Text and item location entries
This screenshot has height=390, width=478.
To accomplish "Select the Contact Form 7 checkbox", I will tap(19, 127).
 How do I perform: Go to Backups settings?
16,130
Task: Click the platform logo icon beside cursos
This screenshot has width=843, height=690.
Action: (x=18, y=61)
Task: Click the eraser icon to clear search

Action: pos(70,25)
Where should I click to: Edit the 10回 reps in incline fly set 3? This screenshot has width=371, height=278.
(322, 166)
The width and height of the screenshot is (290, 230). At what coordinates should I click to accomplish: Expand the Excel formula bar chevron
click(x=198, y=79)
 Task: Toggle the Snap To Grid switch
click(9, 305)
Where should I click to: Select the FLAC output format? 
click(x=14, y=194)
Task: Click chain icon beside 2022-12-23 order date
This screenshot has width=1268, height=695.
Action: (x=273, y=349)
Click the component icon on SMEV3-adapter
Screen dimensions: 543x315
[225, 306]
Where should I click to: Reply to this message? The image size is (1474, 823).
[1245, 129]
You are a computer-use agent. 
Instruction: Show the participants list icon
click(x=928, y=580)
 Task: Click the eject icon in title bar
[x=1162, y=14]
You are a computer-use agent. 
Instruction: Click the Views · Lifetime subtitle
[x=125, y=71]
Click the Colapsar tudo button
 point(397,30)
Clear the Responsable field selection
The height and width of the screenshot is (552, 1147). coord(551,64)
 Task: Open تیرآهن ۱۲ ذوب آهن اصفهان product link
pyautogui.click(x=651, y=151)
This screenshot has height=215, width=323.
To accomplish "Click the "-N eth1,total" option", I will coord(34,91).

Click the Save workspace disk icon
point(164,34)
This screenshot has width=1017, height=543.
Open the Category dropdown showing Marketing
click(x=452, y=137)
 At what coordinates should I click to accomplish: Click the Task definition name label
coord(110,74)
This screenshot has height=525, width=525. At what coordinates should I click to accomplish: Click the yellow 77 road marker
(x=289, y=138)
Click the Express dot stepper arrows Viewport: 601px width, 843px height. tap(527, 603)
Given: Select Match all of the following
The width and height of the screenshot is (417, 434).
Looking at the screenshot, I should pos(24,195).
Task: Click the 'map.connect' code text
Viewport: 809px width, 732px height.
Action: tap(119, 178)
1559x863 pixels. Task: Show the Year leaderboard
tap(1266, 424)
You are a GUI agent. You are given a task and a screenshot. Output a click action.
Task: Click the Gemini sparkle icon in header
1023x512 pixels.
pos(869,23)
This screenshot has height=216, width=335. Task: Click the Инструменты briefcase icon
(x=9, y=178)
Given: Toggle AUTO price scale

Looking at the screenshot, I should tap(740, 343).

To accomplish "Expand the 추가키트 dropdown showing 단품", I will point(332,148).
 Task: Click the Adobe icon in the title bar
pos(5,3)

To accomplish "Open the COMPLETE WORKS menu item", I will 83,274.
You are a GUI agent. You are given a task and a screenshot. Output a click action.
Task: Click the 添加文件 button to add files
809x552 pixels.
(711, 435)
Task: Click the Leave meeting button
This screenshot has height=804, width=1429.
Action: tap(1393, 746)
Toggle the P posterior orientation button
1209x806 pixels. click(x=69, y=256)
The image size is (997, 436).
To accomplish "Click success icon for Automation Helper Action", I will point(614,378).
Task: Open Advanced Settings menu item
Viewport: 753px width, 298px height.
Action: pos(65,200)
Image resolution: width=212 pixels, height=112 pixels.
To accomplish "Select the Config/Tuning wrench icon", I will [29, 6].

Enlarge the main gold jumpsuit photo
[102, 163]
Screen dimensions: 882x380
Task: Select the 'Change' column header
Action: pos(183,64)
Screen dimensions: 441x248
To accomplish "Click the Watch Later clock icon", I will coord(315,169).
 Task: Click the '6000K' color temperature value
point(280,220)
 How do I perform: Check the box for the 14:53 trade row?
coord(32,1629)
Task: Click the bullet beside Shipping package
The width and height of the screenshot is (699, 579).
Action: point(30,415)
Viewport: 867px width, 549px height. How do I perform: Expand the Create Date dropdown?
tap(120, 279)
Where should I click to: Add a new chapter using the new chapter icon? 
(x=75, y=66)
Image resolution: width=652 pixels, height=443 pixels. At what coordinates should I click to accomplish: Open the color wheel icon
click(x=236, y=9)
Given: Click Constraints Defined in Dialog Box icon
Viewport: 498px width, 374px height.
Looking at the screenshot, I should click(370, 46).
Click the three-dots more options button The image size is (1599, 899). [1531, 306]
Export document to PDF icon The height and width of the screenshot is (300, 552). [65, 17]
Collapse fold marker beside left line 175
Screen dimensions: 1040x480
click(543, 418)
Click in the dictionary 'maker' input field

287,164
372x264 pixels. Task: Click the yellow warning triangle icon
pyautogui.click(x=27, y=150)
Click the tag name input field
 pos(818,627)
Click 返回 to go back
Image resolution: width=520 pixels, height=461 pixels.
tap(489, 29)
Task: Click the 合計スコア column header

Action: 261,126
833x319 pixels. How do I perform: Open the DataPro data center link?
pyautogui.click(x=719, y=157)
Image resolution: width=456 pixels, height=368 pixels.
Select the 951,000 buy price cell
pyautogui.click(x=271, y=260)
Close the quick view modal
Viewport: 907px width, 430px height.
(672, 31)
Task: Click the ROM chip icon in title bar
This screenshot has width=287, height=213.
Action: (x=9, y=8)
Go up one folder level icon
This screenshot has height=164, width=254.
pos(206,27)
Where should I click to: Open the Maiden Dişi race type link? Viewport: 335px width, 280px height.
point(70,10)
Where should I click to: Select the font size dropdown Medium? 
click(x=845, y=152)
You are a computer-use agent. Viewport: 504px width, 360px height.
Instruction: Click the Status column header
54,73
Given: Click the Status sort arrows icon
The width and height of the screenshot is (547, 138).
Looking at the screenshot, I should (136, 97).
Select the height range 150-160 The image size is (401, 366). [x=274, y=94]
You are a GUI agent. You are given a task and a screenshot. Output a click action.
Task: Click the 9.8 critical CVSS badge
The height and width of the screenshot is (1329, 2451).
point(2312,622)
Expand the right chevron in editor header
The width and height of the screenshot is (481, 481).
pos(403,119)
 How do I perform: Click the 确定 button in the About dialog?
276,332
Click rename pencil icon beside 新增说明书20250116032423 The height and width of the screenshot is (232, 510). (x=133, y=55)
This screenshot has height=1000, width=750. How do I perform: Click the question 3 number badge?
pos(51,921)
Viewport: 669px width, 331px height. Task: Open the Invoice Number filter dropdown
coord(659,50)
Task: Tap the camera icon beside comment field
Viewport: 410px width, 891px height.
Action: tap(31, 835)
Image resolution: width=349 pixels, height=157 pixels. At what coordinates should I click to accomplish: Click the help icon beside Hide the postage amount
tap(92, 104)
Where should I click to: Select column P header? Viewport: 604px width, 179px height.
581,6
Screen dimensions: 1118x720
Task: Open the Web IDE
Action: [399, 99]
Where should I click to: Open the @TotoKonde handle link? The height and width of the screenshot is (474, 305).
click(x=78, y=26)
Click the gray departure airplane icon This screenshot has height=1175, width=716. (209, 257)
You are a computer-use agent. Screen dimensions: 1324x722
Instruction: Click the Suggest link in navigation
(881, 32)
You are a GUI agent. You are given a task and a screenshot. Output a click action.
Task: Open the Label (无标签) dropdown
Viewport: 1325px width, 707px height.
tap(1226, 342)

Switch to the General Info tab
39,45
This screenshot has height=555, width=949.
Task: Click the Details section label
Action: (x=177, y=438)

_Exercise details_: Output every line of the material above as a JSON list of strings, one string per line, leaving out blank lines.

_The completed task_:
[
  "This screenshot has height=390, width=478.",
  "To accomplish \"Select the Contact Form 7 checkbox\", I will tap(19, 127).",
  " How do I perform: Go to Backups settings?",
  "16,130",
  "Task: Click the platform logo icon beside cursos",
  "This screenshot has width=843, height=690.",
  "Action: (x=18, y=61)",
  "Task: Click the eraser icon to clear search",
  "Action: pos(70,25)",
  "Where should I click to: Edit the 10回 reps in incline fly set 3? This screenshot has width=371, height=278.",
  "(322, 166)",
  "The width and height of the screenshot is (290, 230). At what coordinates should I click to accomplish: Expand the Excel formula bar chevron",
  "click(x=198, y=79)",
  " Task: Toggle the Snap To Grid switch",
  "click(9, 305)",
  "Where should I click to: Select the FLAC output format? ",
  "click(x=14, y=194)",
  "Task: Click chain icon beside 2022-12-23 order date",
  "This screenshot has width=1268, height=695.",
  "Action: (x=273, y=349)",
  "Click the component icon on SMEV3-adapter",
  "Screen dimensions: 543x315",
  "[225, 306]",
  "Where should I click to: Reply to this message? The image size is (1474, 823).",
  "[1245, 129]",
  "You are a computer-use agent. ",
  "Instruction: Show the participants list icon",
  "click(x=928, y=580)",
  " Task: Click the eject icon in title bar",
  "[x=1162, y=14]",
  "You are a computer-use agent. ",
  "Instruction: Click the Views · Lifetime subtitle",
  "[x=125, y=71]",
  "Click the Colapsar tudo button",
  " point(397,30)",
  "Clear the Responsable field selection",
  "The height and width of the screenshot is (552, 1147). coord(551,64)",
  " Task: Open تیرآهن ۱۲ ذوب آهن اصفهان product link",
  "pyautogui.click(x=651, y=151)",
  "This screenshot has height=215, width=323.",
  "To accomplish \"Click the \"-N eth1,total\" option\", I will coord(34,91).",
  "Click the Save workspace disk icon",
  "point(164,34)",
  "This screenshot has width=1017, height=543.",
  "Open the Category dropdown showing Marketing",
  "click(x=452, y=137)",
  " At what coordinates should I click to accomplish: Click the Task definition name label",
  "coord(110,74)",
  "This screenshot has height=525, width=525. At what coordinates should I click to accomplish: Click the yellow 77 road marker",
  "(x=289, y=138)",
  "Click the Express dot stepper arrows Viewport: 601px width, 843px height. tap(527, 603)",
  "Given: Select Match all of the following",
  "The width and height of the screenshot is (417, 434).",
  "Looking at the screenshot, I should pos(24,195).",
  "Task: Click the 'map.connect' code text",
  "Viewport: 809px width, 732px height.",
  "Action: tap(119, 178)",
  "1559x863 pixels. Task: Show the Year leaderboard",
  "tap(1266, 424)",
  "You are a GUI agent. You are given a task and a screenshot. Output a click action.",
  "Task: Click the Gemini sparkle icon in header",
  "1023x512 pixels.",
  "pos(869,23)",
  "This screenshot has height=216, width=335. Task: Click the Инструменты briefcase icon",
  "(x=9, y=178)",
  "Given: Toggle AUTO price scale",
  "Looking at the screenshot, I should tap(740, 343).",
  "To accomplish \"Expand the 추가키트 dropdown showing 단품\", I will point(332,148).",
  " Task: Click the Adobe icon in the title bar",
  "pos(5,3)",
  "To accomplish \"Open the COMPLETE WORKS menu item\", I will 83,274.",
  "You are a GUI agent. You are given a task and a screenshot. Output a click action.",
  "Task: Click the 添加文件 button to add files",
  "809x552 pixels.",
  "(711, 435)",
  "Task: Click the Leave meeting button",
  "This screenshot has height=804, width=1429.",
  "Action: tap(1393, 746)",
  "Toggle the P posterior orientation button",
  "1209x806 pixels. click(x=69, y=256)",
  "The image size is (997, 436).",
  "To accomplish \"Click success icon for Automation Helper Action\", I will point(614,378).",
  "Task: Open Advanced Settings menu item",
  "Viewport: 753px width, 298px height.",
  "Action: pos(65,200)",
  "Image resolution: width=212 pixels, height=112 pixels.",
  "To accomplish \"Select the Config/Tuning wrench icon\", I will [29, 6].",
  "Enlarge the main gold jumpsuit photo",
  "[102, 163]",
  "Screen dimensions: 882x380",
  "Task: Select the 'Change' column header",
  "Action: pos(183,64)",
  "Screen dimensions: 441x248",
  "To accomplish \"Click the Watch Later clock icon\", I will coord(315,169).",
  " Task: Click the '6000K' color temperature value",
  "point(280,220)",
  " How do I perform: Check the box for the 14:53 trade row?",
  "coord(32,1629)",
  "Task: Click the bullet beside Shipping package",
  "The width and height of the screenshot is (699, 579).",
  "Action: point(30,415)",
  "Viewport: 867px width, 549px height. How do I perform: Expand the Create Date dropdown?",
  "tap(120, 279)",
  "Where should I click to: Add a new chapter using the new chapter icon? ",
  "(x=75, y=66)",
  "Image resolution: width=652 pixels, height=443 pixels. At what coordinates should I click to accomplish: Open the color wheel icon",
  "click(x=236, y=9)",
  "Given: Click Constraints Defined in Dialog Box icon",
  "Viewport: 498px width, 374px height.",
  "Looking at the screenshot, I should click(370, 46).",
  "Click the three-dots more options button The image size is (1599, 899). [1531, 306]",
  "Export document to PDF icon The height and width of the screenshot is (300, 552). [65, 17]",
  "Collapse fold marker beside left line 175",
  "Screen dimensions: 1040x480",
  "click(543, 418)",
  "Click in the dictionary 'maker' input field",
  "287,164",
  "372x264 pixels. Task: Click the yellow warning triangle icon",
  "pyautogui.click(x=27, y=150)",
  "Click the tag name input field",
  " pos(818,627)",
  "Click 返回 to go back",
  "Image resolution: width=520 pixels, height=461 pixels.",
  "tap(489, 29)",
  "Task: Click the 合計スコア column header",
  "Action: 261,126",
  "833x319 pixels. How do I perform: Open the DataPro data center link?",
  "pyautogui.click(x=719, y=157)",
  "Image resolution: width=456 pixels, height=368 pixels.",
  "Select the 951,000 buy price cell",
  "pyautogui.click(x=271, y=260)",
  "Close the quick view modal",
  "Viewport: 907px width, 430px height.",
  "(672, 31)",
  "Task: Click the ROM chip icon in title bar",
  "This screenshot has width=287, height=213.",
  "Action: (x=9, y=8)",
  "Go up one folder level icon",
  "This screenshot has height=164, width=254.",
  "pos(206,27)",
  "Where should I click to: Open the Maiden Dişi race type link? Viewport: 335px width, 280px height.",
  "point(70,10)",
  "Where should I click to: Select the font size dropdown Medium? ",
  "click(x=845, y=152)",
  "You are a computer-use agent. Viewport: 504px width, 360px height.",
  "Instruction: Click the Status column header",
  "54,73",
  "Given: Click the Status sort arrows icon",
  "The width and height of the screenshot is (547, 138).",
  "Looking at the screenshot, I should (136, 97).",
  "Select the height range 150-160 The image size is (401, 366). [x=274, y=94]",
  "You are a GUI agent. You are given a task and a screenshot. Output a click action.",
  "Task: Click the 9.8 critical CVSS badge",
  "The height and width of the screenshot is (1329, 2451).",
  "point(2312,622)",
  "Expand the right chevron in editor header",
  "The width and height of the screenshot is (481, 481).",
  "pos(403,119)",
  " How do I perform: Click the 确定 button in the About dialog?",
  "276,332",
  "Click rename pencil icon beside 新增说明书20250116032423 The height and width of the screenshot is (232, 510). (x=133, y=55)",
  "This screenshot has height=1000, width=750. How do I perform: Click the question 3 number badge?",
  "pos(51,921)",
  "Viewport: 669px width, 331px height. Task: Open the Invoice Number filter dropdown",
  "coord(659,50)",
  "Task: Tap the camera icon beside comment field",
  "Viewport: 410px width, 891px height.",
  "Action: tap(31, 835)",
  "Image resolution: width=349 pixels, height=157 pixels. At what coordinates should I click to accomplish: Click the help icon beside Hide the postage amount",
  "tap(92, 104)",
  "Where should I click to: Select column P header? Viewport: 604px width, 179px height.",
  "581,6",
  "Screen dimensions: 1118x720",
  "Task: Open the Web IDE",
  "Action: [399, 99]",
  "Where should I click to: Open the @TotoKonde handle link? The height and width of the screenshot is (474, 305).",
  "click(x=78, y=26)",
  "Click the gray departure airplane icon This screenshot has height=1175, width=716. (209, 257)",
  "You are a computer-use agent. Screen dimensions: 1324x722",
  "Instruction: Click the Suggest link in navigation",
  "(881, 32)",
  "You are a GUI agent. You are given a task and a screenshot. Output a click action.",
  "Task: Open the Label (无标签) dropdown",
  "Viewport: 1325px width, 707px height.",
  "tap(1226, 342)",
  "Switch to the General Info tab",
  "39,45",
  "This screenshot has height=555, width=949.",
  "Task: Click the Details section label",
  "Action: (x=177, y=438)"
]